• _Problem details_:
Lay out every line of the records below as a Markdown table with the columns "Row" and "Line," numbering the rows and skipping blank lines. Leave the pictures out of the table.

• _Source material_:
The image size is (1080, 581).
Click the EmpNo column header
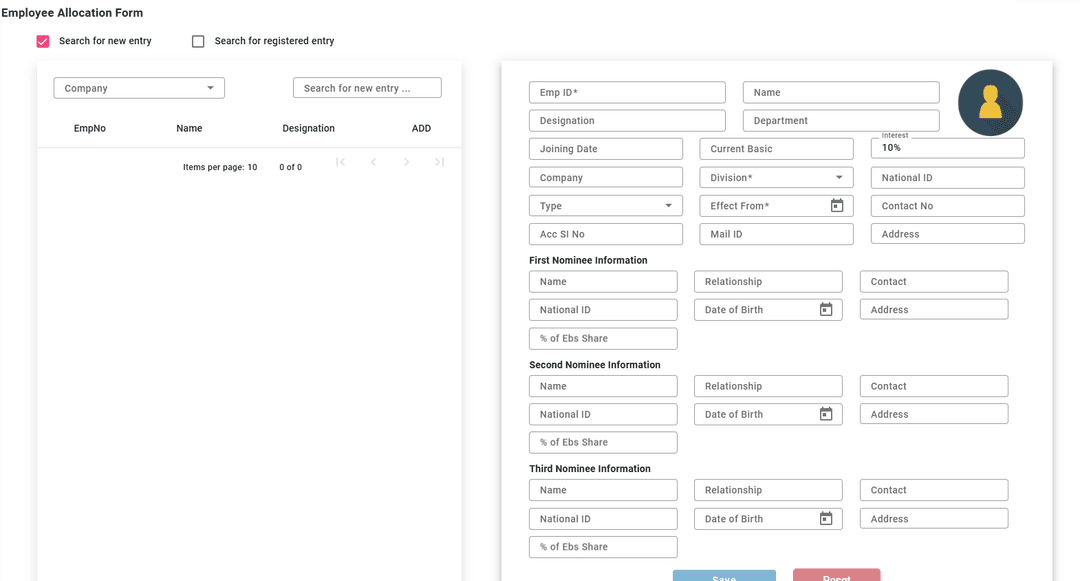click(x=90, y=128)
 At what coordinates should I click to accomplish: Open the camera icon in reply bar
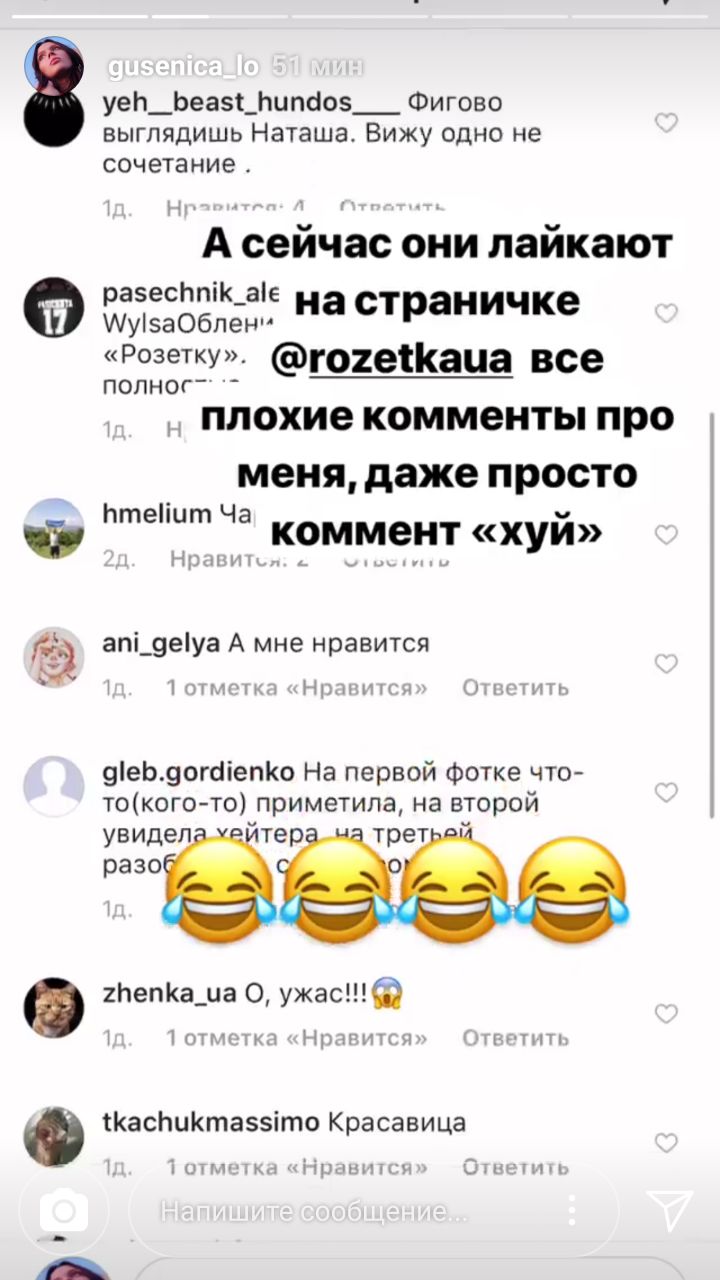64,1212
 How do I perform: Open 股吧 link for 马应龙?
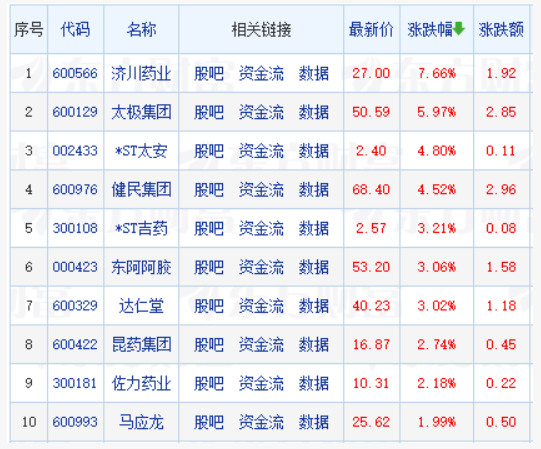coord(209,422)
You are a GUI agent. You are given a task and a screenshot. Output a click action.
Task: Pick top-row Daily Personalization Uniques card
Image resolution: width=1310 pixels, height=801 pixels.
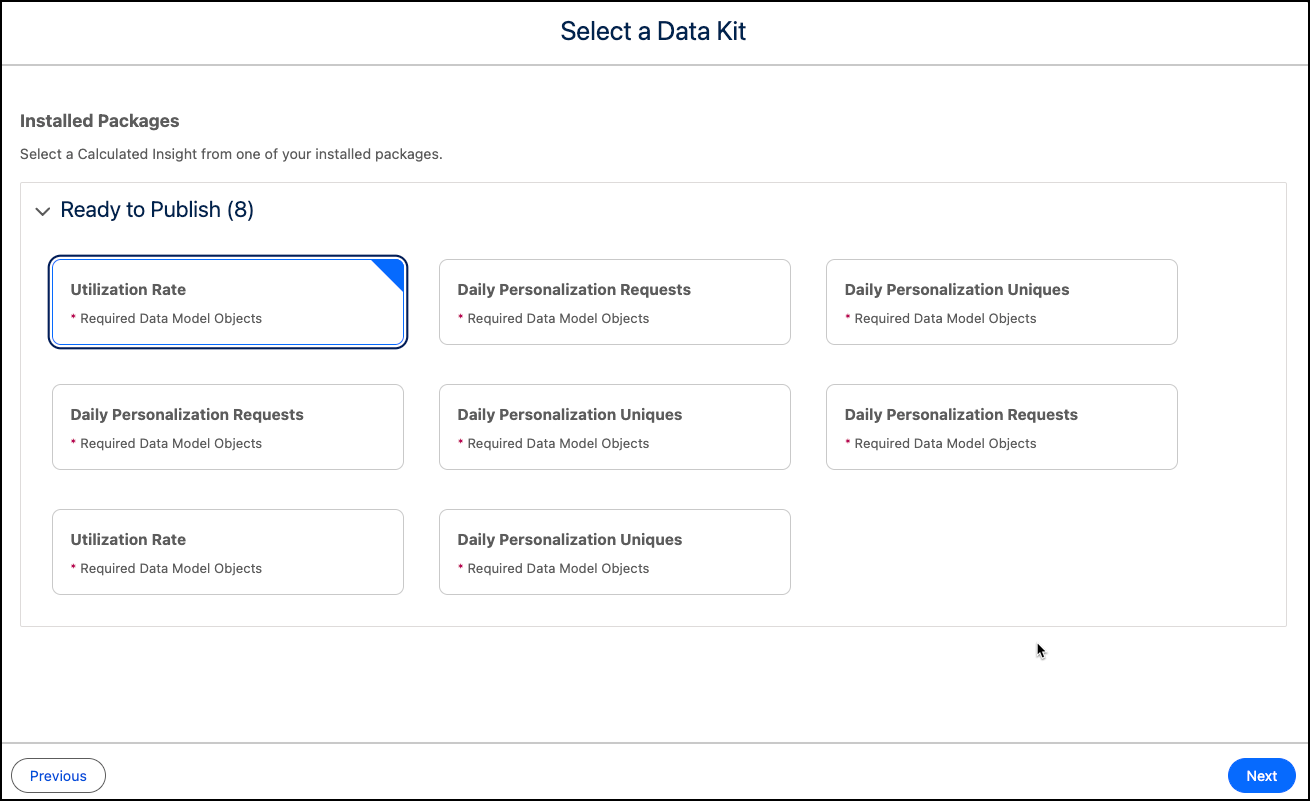(1001, 302)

• _Complete answer_:
| Row | Line |
|---|---|
| 1 | The image size is (1080, 581). |
| 2 | Click the EmpNo column header |
| 3 | click(x=90, y=128) |
| 4 |  At what coordinates should I click to accomplish: Open the camera icon in reply bar |
| 5 | 64,1212 |
| 6 |  How do I perform: Open 股吧 link for 马应龙? |
| 7 | coord(209,422) |
| 8 | You are a GUI agent. You are given a task and a screenshot. Output a click action. |
| 9 | Task: Pick top-row Daily Personalization Uniques card |
| 10 | Image resolution: width=1310 pixels, height=801 pixels. |
| 11 | (1001, 302) |